Reading material for the class, which was for non-science majors, included analyses of Remdesivir, articles on clinical trials for hydroxychloroquine in the New England Journal of Medicine, analysis of the ethics of Moderna’s vaccine distribution plan, and information about the regulatory process of drug approval.
Outside speakers included a research scientist from the National Institute of Health and a pet-pharmaceutical startup entrepreneur who provided insights into the long path from basic research to sustainable business.
“The class just sort of wrote itself given the unfolding of world events that were occurring in the fall. The intersection of science, policy, business, and ethics is a fertile ground for engaging students,” he said.

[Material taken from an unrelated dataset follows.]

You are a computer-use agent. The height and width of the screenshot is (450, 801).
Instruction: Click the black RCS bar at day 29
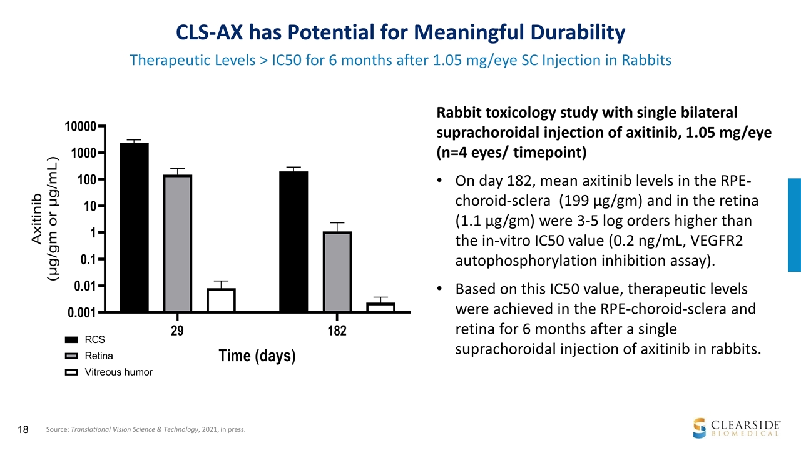134,227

“Fordham students have a rich intellectual toolbox for these types of discussions. In their core requirements, they’re taking philosophy, theology, economics, political science, and can apply this to the problem at hand. They’re quick to start a debate with, ‘No, no, no. Kant says you shouldn’t objectivize humans. We can’t do this.’”
Meanwhile, RAPID continues to churn out perovskites. Schrier is collaborating with Clavius Distinguished Professor of Computer Science“Mary Kate Caucci” “Michael Tynes” “Aaron Dharna” “Frank Hsu” “Yuanqing Tang”, to look at new ways of performing automated quality control for scientific experiments. He is also working with Rodolfo Keesey, FCRH ’20, in conducting data analysis geared toward using RAPID for other types of perovskite growth methods.
And in a collaboration with Fordham College at Rose Hill senior Lillian Cain and Michael Tynes that was published in a recent issue of the Journal of Chemical Education, Schrier described how algorithms for planning chemical experiments can be incorporated into a first-year general chemistry lab.
“We’re developing tools for doing science in a new way—not just perovskites—and it’s exciting to see Fordham students at the forefront of this new approach,” he said.